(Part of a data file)
+ + +

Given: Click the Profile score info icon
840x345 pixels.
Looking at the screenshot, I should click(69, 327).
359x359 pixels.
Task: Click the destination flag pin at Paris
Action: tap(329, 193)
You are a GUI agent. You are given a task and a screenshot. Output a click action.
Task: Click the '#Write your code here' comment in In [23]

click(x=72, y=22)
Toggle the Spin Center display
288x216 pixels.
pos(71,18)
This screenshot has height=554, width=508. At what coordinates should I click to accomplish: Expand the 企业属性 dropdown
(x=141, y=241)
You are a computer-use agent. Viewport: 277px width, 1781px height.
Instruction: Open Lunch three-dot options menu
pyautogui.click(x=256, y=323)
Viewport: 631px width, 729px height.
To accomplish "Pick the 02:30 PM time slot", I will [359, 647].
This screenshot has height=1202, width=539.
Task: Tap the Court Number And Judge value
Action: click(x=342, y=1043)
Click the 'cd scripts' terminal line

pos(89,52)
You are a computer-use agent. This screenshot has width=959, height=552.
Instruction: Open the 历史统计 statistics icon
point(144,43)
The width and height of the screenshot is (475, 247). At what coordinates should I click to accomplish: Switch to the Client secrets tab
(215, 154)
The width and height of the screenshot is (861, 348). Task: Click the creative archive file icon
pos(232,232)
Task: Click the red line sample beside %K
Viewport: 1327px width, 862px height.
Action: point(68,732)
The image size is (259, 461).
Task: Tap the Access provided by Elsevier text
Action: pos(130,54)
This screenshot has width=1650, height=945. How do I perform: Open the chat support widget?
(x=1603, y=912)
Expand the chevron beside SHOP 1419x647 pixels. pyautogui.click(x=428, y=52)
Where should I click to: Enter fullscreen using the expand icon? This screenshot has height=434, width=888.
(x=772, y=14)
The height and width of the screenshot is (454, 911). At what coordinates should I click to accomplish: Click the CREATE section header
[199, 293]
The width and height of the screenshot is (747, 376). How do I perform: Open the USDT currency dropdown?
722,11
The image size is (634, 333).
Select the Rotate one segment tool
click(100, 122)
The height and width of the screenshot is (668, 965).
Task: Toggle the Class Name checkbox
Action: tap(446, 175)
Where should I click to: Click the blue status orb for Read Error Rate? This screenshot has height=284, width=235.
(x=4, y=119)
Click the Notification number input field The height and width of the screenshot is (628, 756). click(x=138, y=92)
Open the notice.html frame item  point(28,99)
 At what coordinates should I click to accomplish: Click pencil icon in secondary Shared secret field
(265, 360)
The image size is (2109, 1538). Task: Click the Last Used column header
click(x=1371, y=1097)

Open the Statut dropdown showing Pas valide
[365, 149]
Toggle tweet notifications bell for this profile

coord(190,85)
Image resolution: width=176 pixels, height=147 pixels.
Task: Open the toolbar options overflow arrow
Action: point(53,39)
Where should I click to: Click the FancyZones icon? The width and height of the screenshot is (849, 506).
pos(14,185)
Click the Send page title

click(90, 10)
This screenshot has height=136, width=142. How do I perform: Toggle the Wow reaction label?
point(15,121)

+ + +

> Directions
Extract every line of the listing above and reproduce each one without any change.

> Written response
Given: Click the Profile score info icon
840x345 pixels.
Looking at the screenshot, I should click(69, 327).
359x359 pixels.
Task: Click the destination flag pin at Paris
Action: tap(329, 193)
You are a GUI agent. You are given a task and a screenshot. Output a click action.
Task: Click the '#Write your code here' comment in In [23]

click(x=72, y=22)
Toggle the Spin Center display
288x216 pixels.
pos(71,18)
This screenshot has height=554, width=508. At what coordinates should I click to accomplish: Expand the 企业属性 dropdown
(x=141, y=241)
You are a computer-use agent. Viewport: 277px width, 1781px height.
Instruction: Open Lunch three-dot options menu
pyautogui.click(x=256, y=323)
Viewport: 631px width, 729px height.
To accomplish "Pick the 02:30 PM time slot", I will [359, 647].
This screenshot has height=1202, width=539.
Task: Tap the Court Number And Judge value
Action: click(x=342, y=1043)
Click the 'cd scripts' terminal line

pos(89,52)
You are a computer-use agent. This screenshot has width=959, height=552.
Instruction: Open the 历史统计 statistics icon
point(144,43)
The width and height of the screenshot is (475, 247). At what coordinates should I click to accomplish: Switch to the Client secrets tab
(215, 154)
The width and height of the screenshot is (861, 348). Task: Click the creative archive file icon
pos(232,232)
Task: Click the red line sample beside %K
Viewport: 1327px width, 862px height.
Action: point(68,732)
The image size is (259, 461).
Task: Tap the Access provided by Elsevier text
Action: pos(130,54)
This screenshot has width=1650, height=945. How do I perform: Open the chat support widget?
(x=1603, y=912)
Expand the chevron beside SHOP 1419x647 pixels. pyautogui.click(x=428, y=52)
Where should I click to: Enter fullscreen using the expand icon? This screenshot has height=434, width=888.
(x=772, y=14)
The height and width of the screenshot is (454, 911). At what coordinates should I click to accomplish: Click the CREATE section header
[199, 293]
The width and height of the screenshot is (747, 376). How do I perform: Open the USDT currency dropdown?
722,11
The image size is (634, 333).
Select the Rotate one segment tool
click(100, 122)
The height and width of the screenshot is (668, 965).
Task: Toggle the Class Name checkbox
Action: tap(446, 175)
Where should I click to: Click the blue status orb for Read Error Rate? This screenshot has height=284, width=235.
(x=4, y=119)
Click the Notification number input field The height and width of the screenshot is (628, 756). click(x=138, y=92)
Open the notice.html frame item  point(28,99)
 At what coordinates should I click to accomplish: Click pencil icon in secondary Shared secret field
(265, 360)
The image size is (2109, 1538). Task: Click the Last Used column header
click(x=1371, y=1097)

Open the Statut dropdown showing Pas valide
[365, 149]
Toggle tweet notifications bell for this profile

coord(190,85)
Image resolution: width=176 pixels, height=147 pixels.
Task: Open the toolbar options overflow arrow
Action: point(53,39)
Where should I click to: Click the FancyZones icon? The width and height of the screenshot is (849, 506).
pos(14,185)
Click the Send page title

click(90, 10)
This screenshot has height=136, width=142. How do I perform: Toggle the Wow reaction label?
point(15,121)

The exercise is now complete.